My point in bringing this up is: the way we treated medical conditions 25, 50, or 100 years ago is very different than it is today.  Switch gears from medicine to accounting and finance and the same is true.  The way you strategize and plan from a tax and overall agribusiness perspective has also taken a major shift, especially with the passage of the Tax Cuts and Jobs Act in 2017 (TCJA).

The Tax Cuts & Jobs Act’s Impact on Agriculture

The TCJA changed many things for many people, and this is especially true in ag.  As we head into the latter part of 2019, we gear up for tax planning, which is designed to analyze an agribusinesses’ financial situation and ensure tax efficiency.  Tax planning in the agriculture industry is going to be especially important this year.

Without proper tax planning, you’re likely to pay more in tax than you’re legally obligated to. Yes – you read that right.

Section 199A and Domestic Production Activities Deduction (DPAD)

The way you structure your agriculture operation has an impact on your ability to maximize what you’re qualifying for under the new Section 199A deduction, This new legislation eliminated the prior Section 199 domestic production activities deduction (DPAD), which was designed to provide you with a tax benefit for exporting goods to other countries, and replaced it with a qualified business income (QBI) deduction, known as Section 199A.

How Does Entity Structure Impact Agriculture?

Entity structure is critical to your ability to qualify for certain deductions.  Having a mix of LLCs, partnerships, s corporations, etc. can create limitations as well as additional deductions that you may be eligible for.
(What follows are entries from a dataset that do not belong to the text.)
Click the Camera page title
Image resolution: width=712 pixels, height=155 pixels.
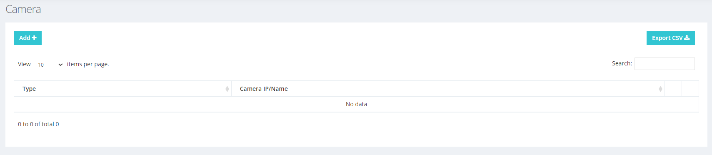click(x=23, y=9)
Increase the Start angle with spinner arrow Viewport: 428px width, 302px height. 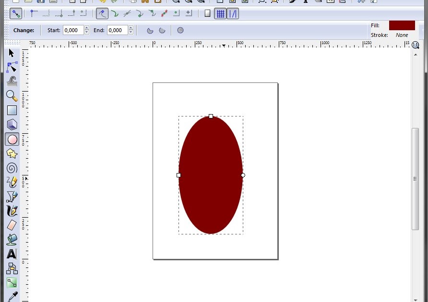click(x=87, y=28)
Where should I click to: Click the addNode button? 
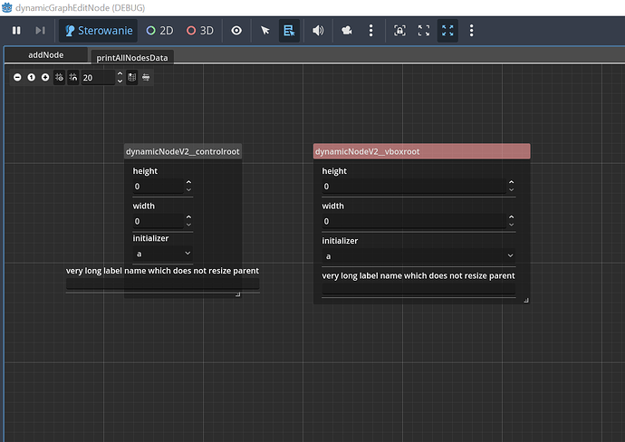[x=45, y=55]
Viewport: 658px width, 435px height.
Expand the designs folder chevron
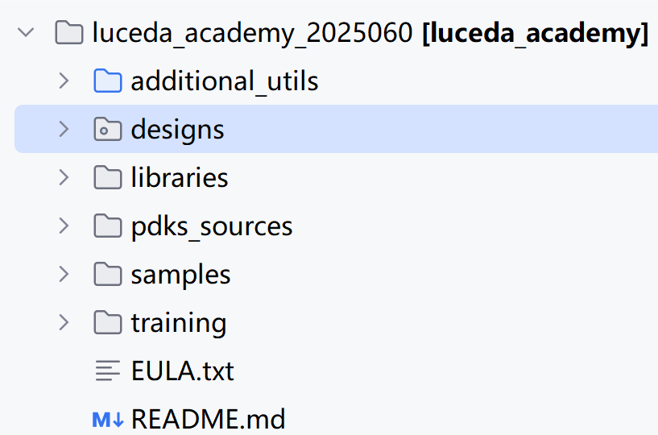coord(64,130)
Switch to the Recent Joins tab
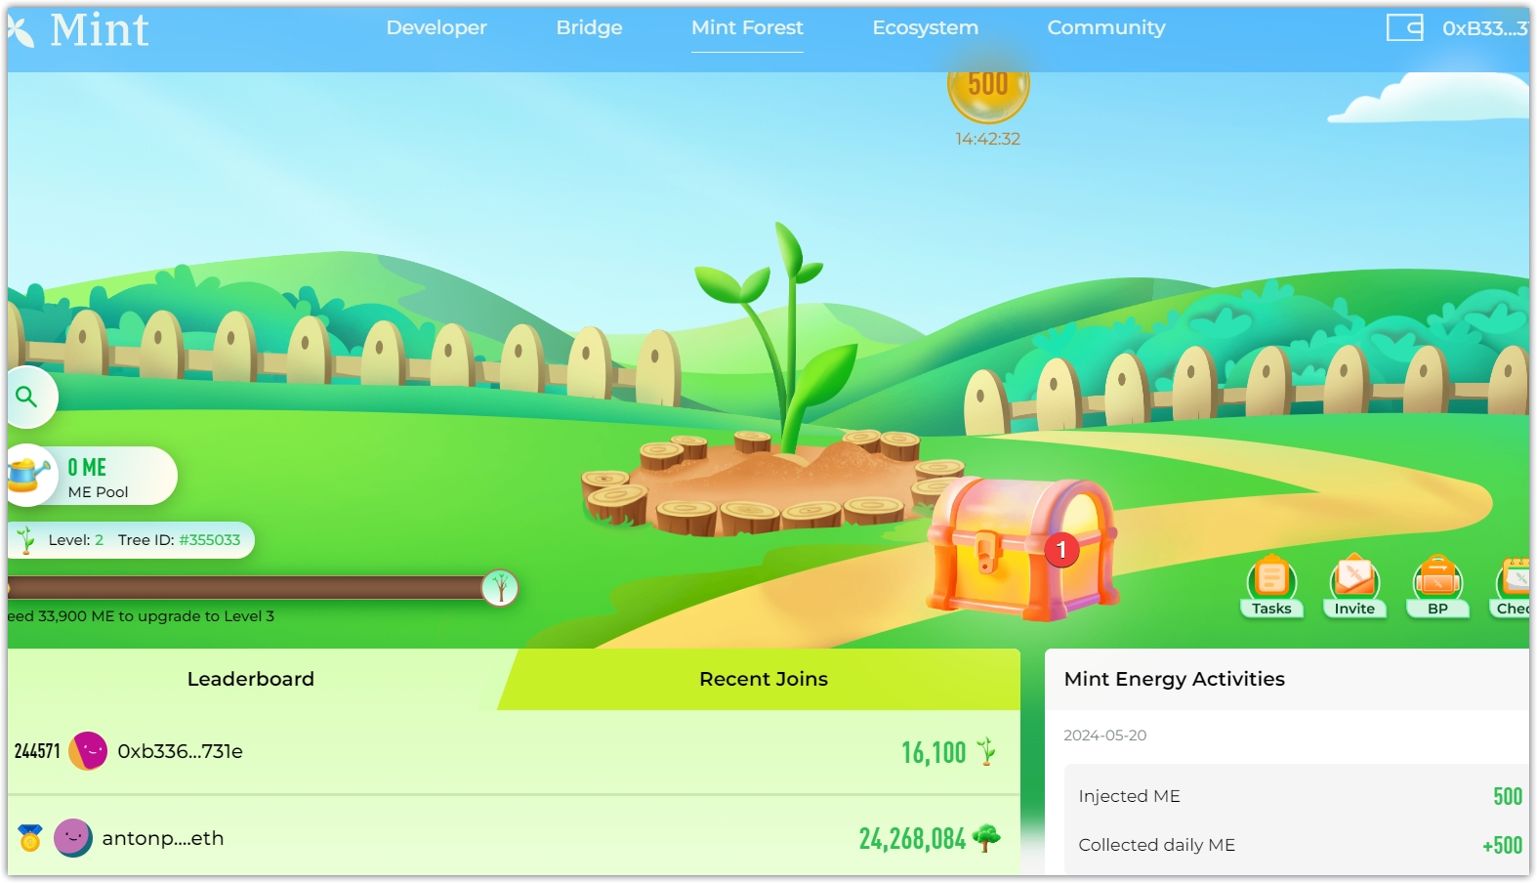1537x883 pixels. 763,679
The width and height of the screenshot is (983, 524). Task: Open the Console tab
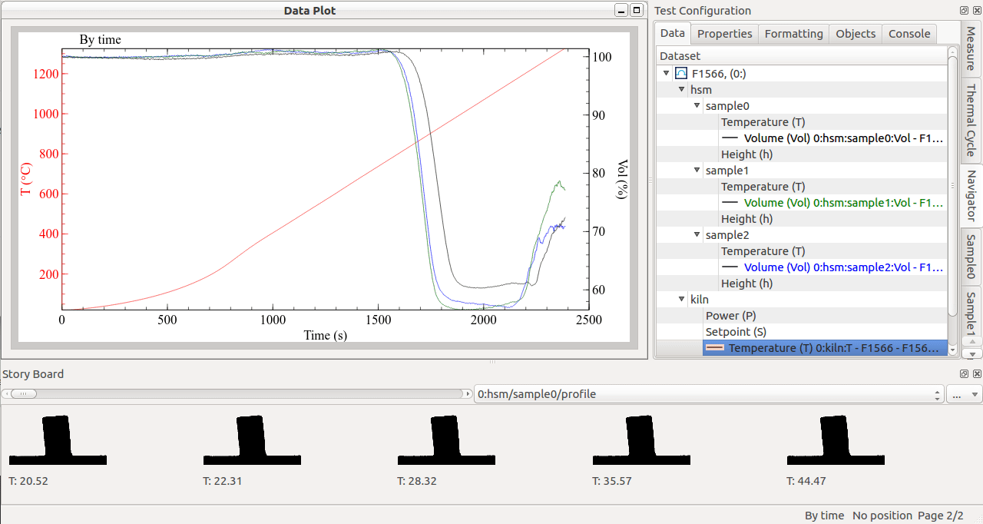point(909,34)
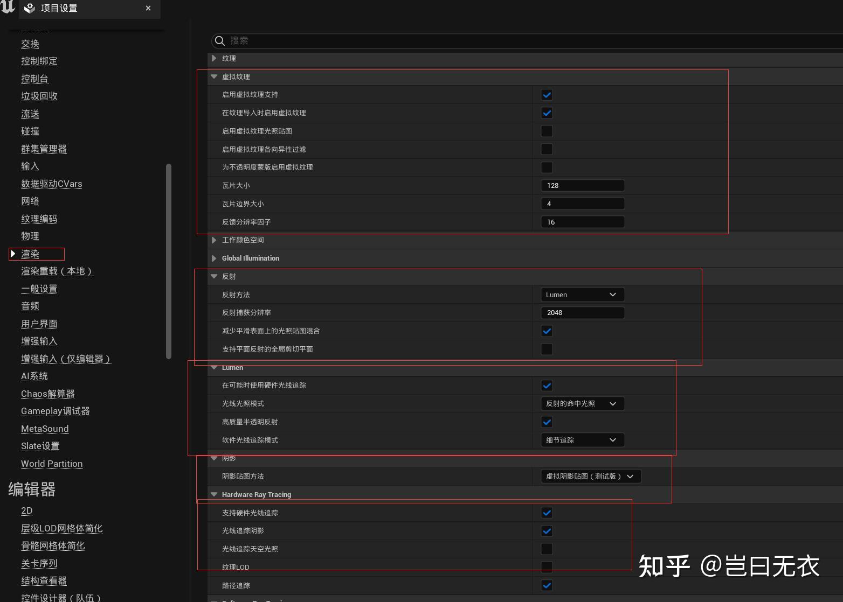Collapse the 虚拟纹理 section

click(x=214, y=76)
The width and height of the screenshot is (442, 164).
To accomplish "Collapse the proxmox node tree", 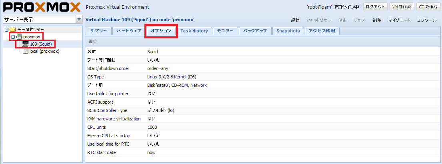I will [x=13, y=37].
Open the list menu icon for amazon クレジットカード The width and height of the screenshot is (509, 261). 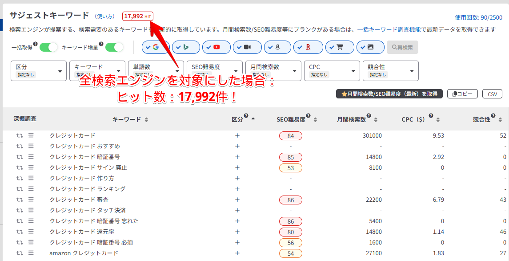31,253
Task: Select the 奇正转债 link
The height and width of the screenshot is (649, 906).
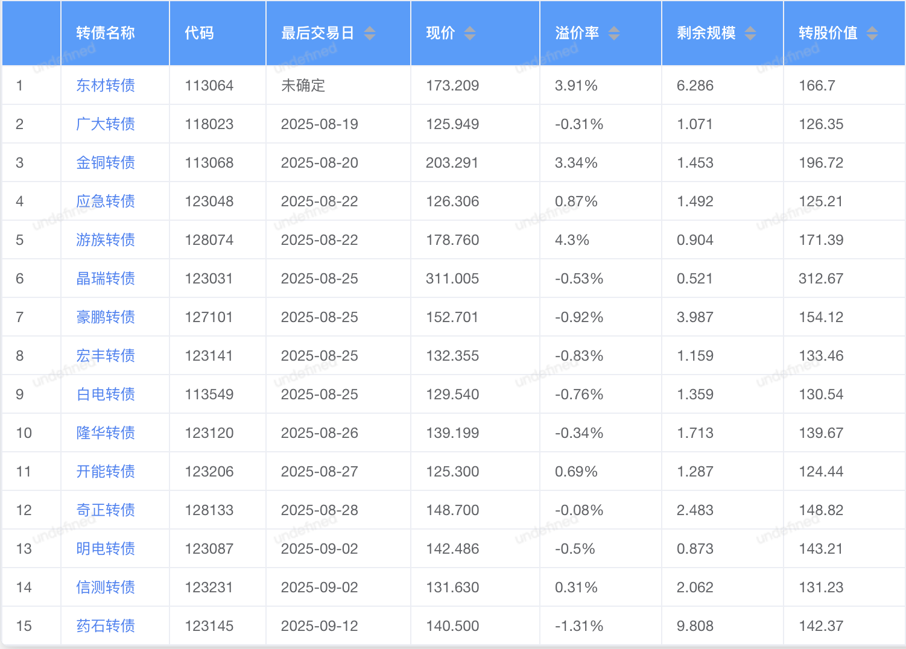Action: [x=106, y=510]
It’s more critical than ever to plan accordingly with an entity structure that will maximize your 199A deduction.  Another great reason to consult with your tax advisor is that in some cases without proper planning, farmers may be paying as much as 20% more in income tax than they need to. 

The Times Have Changed

In the aftermath of the Tax Cuts and Jobs Act, rule changes and clarifications continue to be issued, as recent as a few weeks ago.  When tax planning this year, make sure to reconsider many items including whether a C corporation should remain part of your entity structure.  Are you losing deductions based on your entity structure or are you gaining a benefit?

The discovery of penicillin transformed the way we treat infections, and so has the way we approach business and tax planning.  Everyone’s situation is different, but the conversation must be had – sooner rather than later.